When Pope Francis was invited to address the United States Congress seven years ago, he recommended the example of four extraordinary American Catholics. One of them was Dorothy Day, founder of the Catholic Worker Movement. “Her social activism, her passion for justice and for the cause of the oppressed, were inspired by the Gospel, her faith, and the example of the saints,” he told our legislators.
Dorothy Day is widely known as an advocate for social justice, but less appreciated is how that advocacy was inspired by the Eucharist.
Dorothy was once asked what poverty looks like, and she responded with stark realism: “It is toilets that don’t work...dish washers who wipe their noses on dish towels, people who are mental cases.” (Dorothy Day, Diaries, 315, May 24, 1961)
But she was equally blunt about the importance of the Eucharist.

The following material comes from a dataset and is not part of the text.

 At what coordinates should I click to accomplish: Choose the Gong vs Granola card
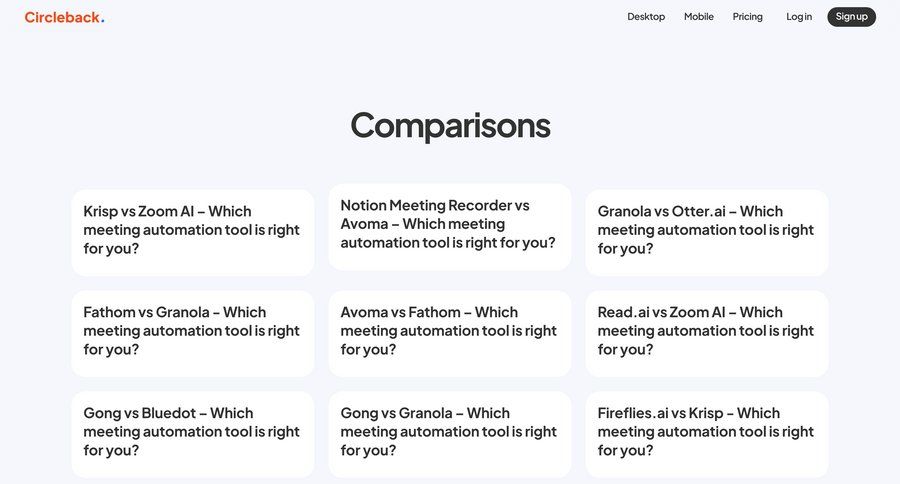449,432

“Without the sacraments of the Church, she wrote, “primarily the Eucharist, the Lord’s Supper as it is sometimes called, I certainly do not think that I could go on.” “Food for the body is not enough,” she insisted, “There must be food for the soul. Hence, leaders of the work, as many as we can induce to join us, must go to daily Mass. The Mass begins our day; it is our food and drink, our delight, our refreshment,
our courage, our light.”
Dorothy Day would have been touched by the words we hear from the Book of Leviticus this weekend: “You shall love your neighbor as yourself.” But most of all, she would have nodded knowingly, as our closing prayer asks “that we may experience the effects of salvation which is pledged to us by these mysteries.”